Segundo o Ministério Público, a mulher apresentada como ganhadora de um Porsche Macan avaliado em aproximadamente R$ 500 mil não existiria. A publicação divulgada nas redes sociais mencionava uma suposta vencedora identificada como “Silmara Noeli”, mas a investigação concluiu que a personagem teria sido criada para dar aparência de legitimidade ao sorteio.
De acordo com a Promotoria de Justiça Especializada Criminal de Porto Alegre, o influenciador teria utilizado o telefone de uma pessoa ligada à sua equipe para encenar uma ligação com a suposta contemplada.

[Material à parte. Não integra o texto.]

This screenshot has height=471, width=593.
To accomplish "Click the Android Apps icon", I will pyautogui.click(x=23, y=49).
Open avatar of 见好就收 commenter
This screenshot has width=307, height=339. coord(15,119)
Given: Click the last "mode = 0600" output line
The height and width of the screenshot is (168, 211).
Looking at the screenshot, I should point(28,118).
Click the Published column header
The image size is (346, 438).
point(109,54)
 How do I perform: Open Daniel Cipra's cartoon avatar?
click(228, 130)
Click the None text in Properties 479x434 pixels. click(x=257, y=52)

A estratégia, conforme os investigadores, serviu para convencer seguidores de que o prêmio havia sido efetivamente entregue.
As apurações apontam ainda que os sorteios não possuíam datas previamente definidas, o que, segundo o Ministério Público, permitiria manipulações relacionadas aos números vencedores. A acusação sustenta que o esquema possibilitava o controle dos resultados e a criação de ganhadores fictícios para validar as promoções.
Condenação
A Justiça condenou Nego Di pelos crimes de estelionato, lavagem de dinheiro, uso de documento falso e promoção de loteria ilegal. A pena fixada foi de 14 anos e 6 meses de prisão em regime fechado, além de mais 1 ano e 15 dias pela prática de loteria ilegal.

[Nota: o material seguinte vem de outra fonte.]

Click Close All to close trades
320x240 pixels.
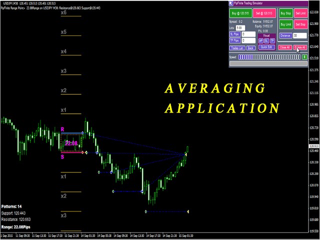click(x=285, y=47)
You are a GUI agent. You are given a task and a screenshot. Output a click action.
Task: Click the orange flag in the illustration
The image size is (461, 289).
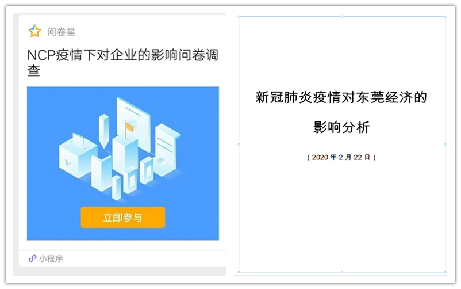[129, 127]
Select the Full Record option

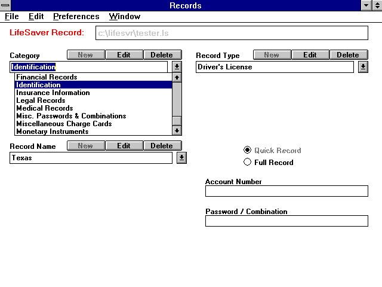pyautogui.click(x=248, y=162)
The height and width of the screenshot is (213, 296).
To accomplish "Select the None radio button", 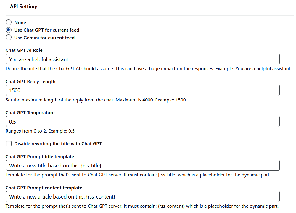I will coord(9,22).
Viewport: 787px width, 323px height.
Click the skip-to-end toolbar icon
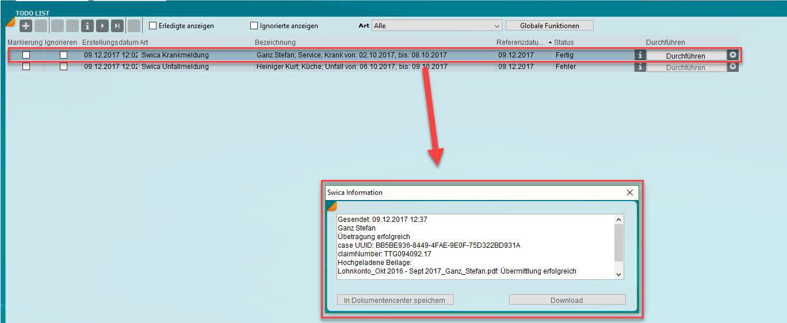[x=117, y=26]
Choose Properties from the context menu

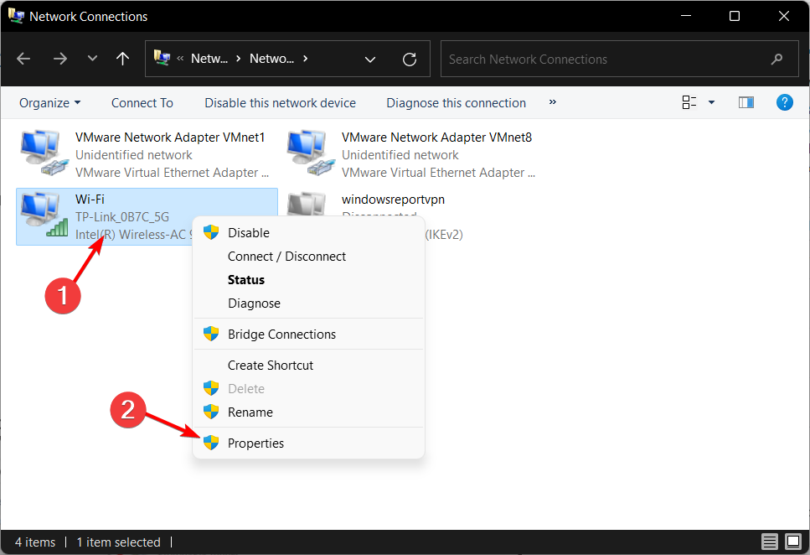pos(255,443)

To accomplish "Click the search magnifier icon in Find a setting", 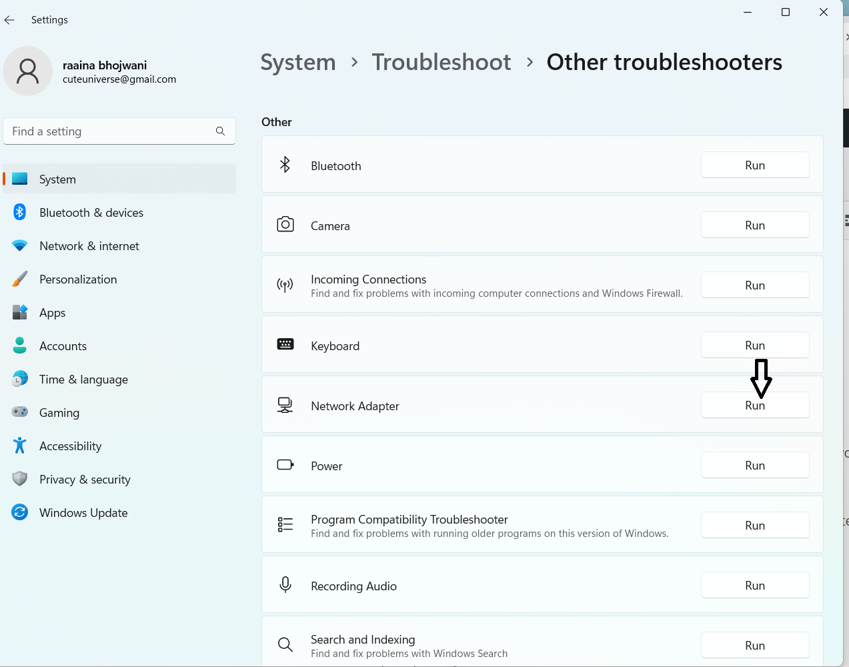I will tap(220, 131).
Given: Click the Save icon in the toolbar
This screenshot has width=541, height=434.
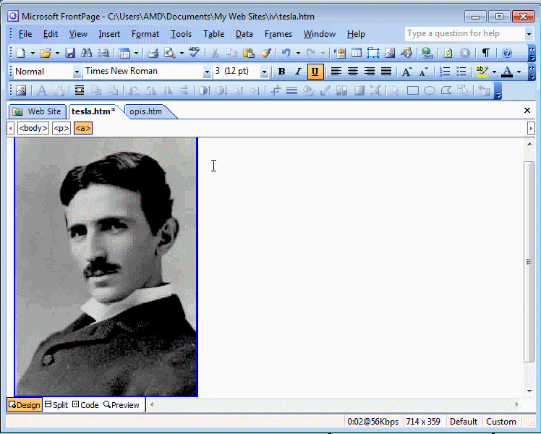Looking at the screenshot, I should tap(70, 53).
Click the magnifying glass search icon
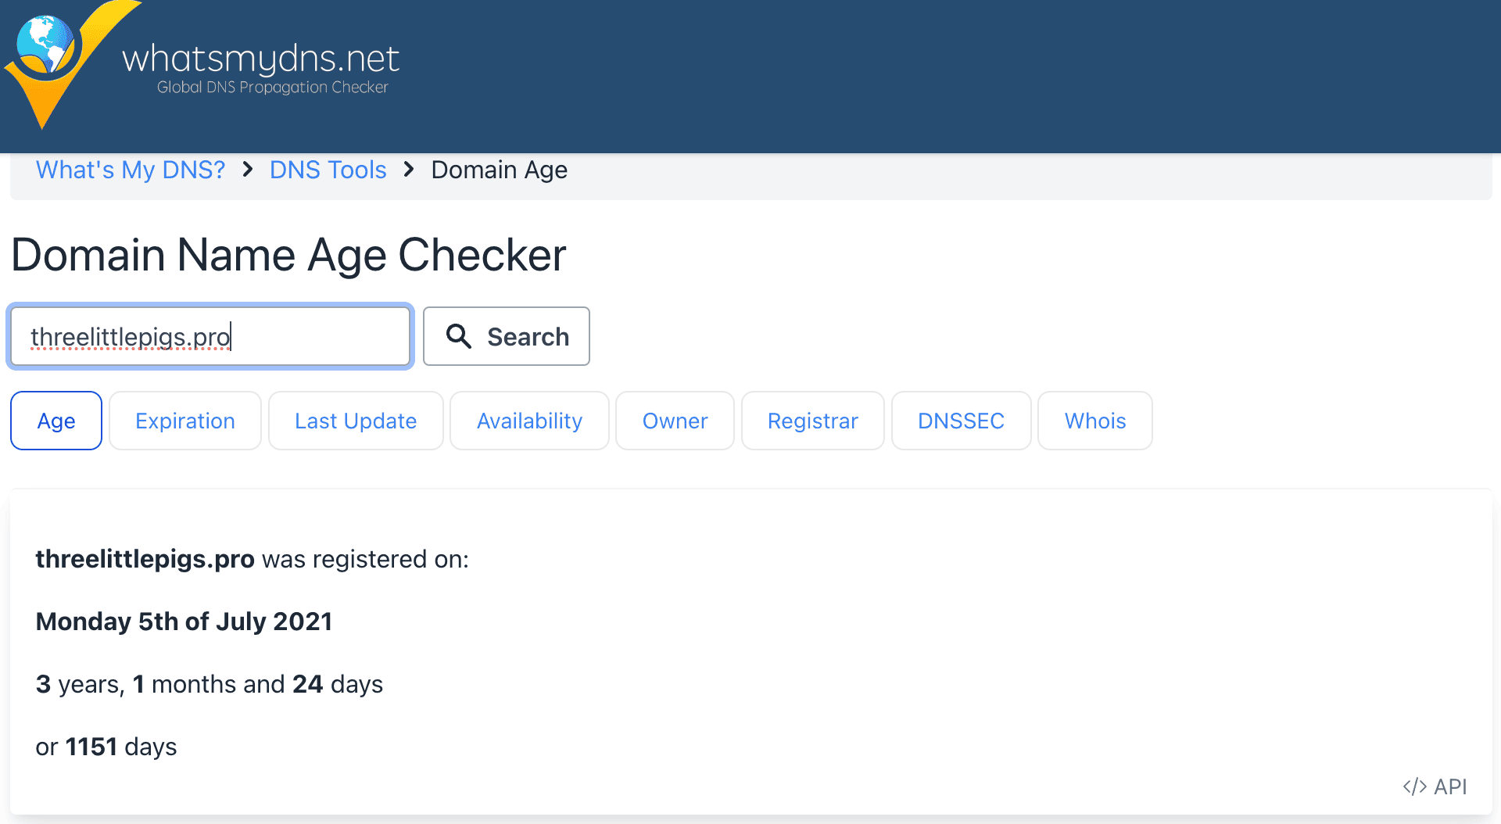Viewport: 1501px width, 824px height. click(x=459, y=336)
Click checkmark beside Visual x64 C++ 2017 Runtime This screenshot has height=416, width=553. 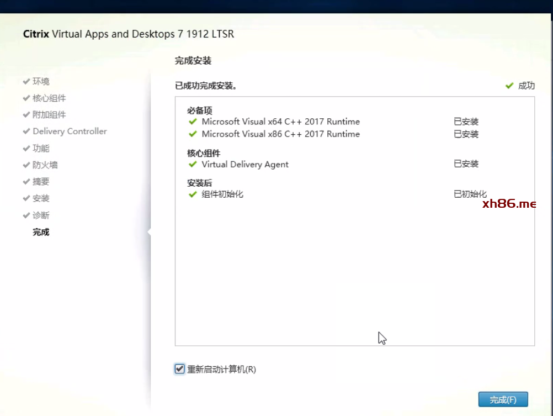click(193, 122)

A esposa do influenciador, Gabriela Vicente de Sousa, também foi condenada. Conforme a decisão judicial, ela recebeu pena de 8 anos e 4 meses de prisão por lavagem de dinheiro.
Segundo a denúncia, o casal teria promovido ao menos 34 sorteios entre novembro de 2022 e maio de 2024, oferecendo premiações em dinheiro e bens de alto valor divulgados por meio das redes sociais.